Das Politikjournal Rundblick hat mit allen sieben bisherigen Landtagsabgeordneten gesprochen, die seit der Bundestagswahl einen politischen Neustart auf anderer, höherer Bühne wagten. Es sind neben Pantazis noch seine Genossinnen Dunja Kreiser aus Wolfenbüttel und Frauke Heiligenstadt aus Northeim. Bei den Grünen sind es der frühere Umweltminister Stefan Wenzel aus Göttingen, der Rechtspolitiker Helge Limburg aus Hannover und die Verkehrspolitikerin Susanne Menge aus dem Oldenburger Land.
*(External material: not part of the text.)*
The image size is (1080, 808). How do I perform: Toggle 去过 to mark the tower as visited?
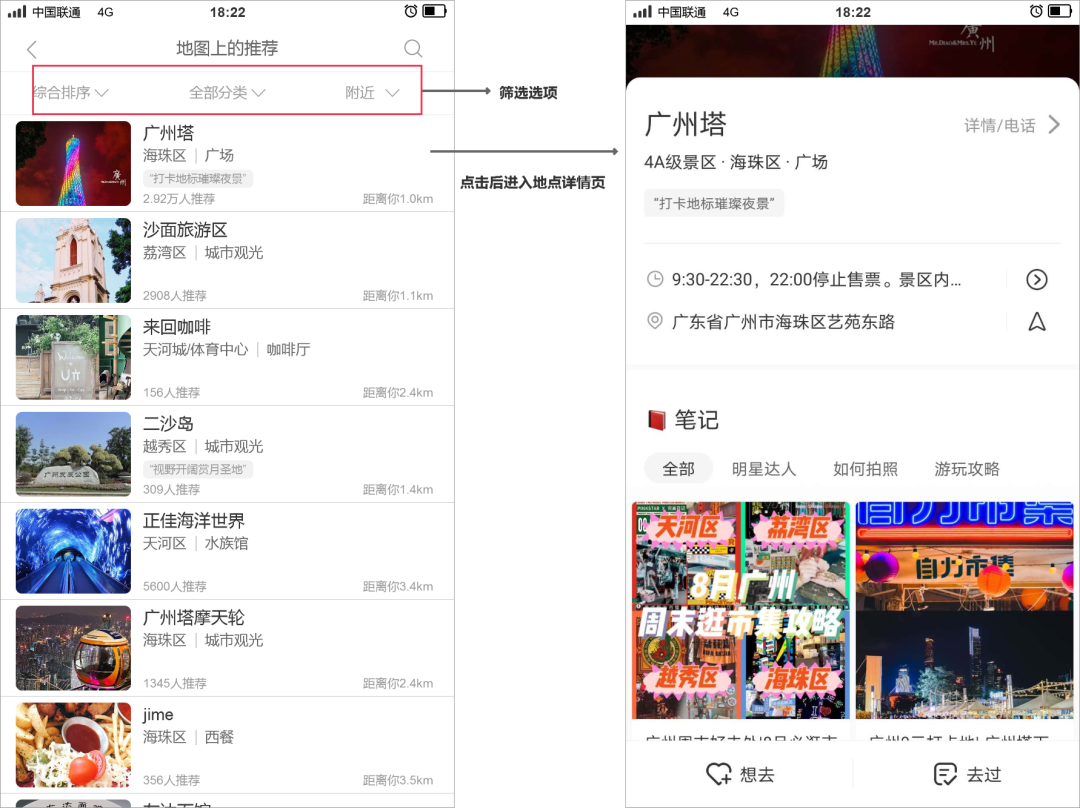[x=966, y=773]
Die CDU hat nur eine „Überläuferin“ von der Landes- auf die Bundesebene, die Wirtschaftspolitikerin Mareike Wulf, die von Hannover in den Kreis Hameln gezogen ist, wo sie künftig als Städterin einen ländlichen Wahlkreis vertritt. Sie alle haben, nachdem die ersten gut vier Monate im neuen Parlament vorüber waren, über ihre Eindrücke und ersten Erfahrungen gesprochen. Manchmal schien es, als würden sie gern berichten, weil sich in ihnen doch etwas angestaut hatte. Oder weil die Erlebnisse schlicht überaus prägend waren. Oder aus Sehnsucht zurück?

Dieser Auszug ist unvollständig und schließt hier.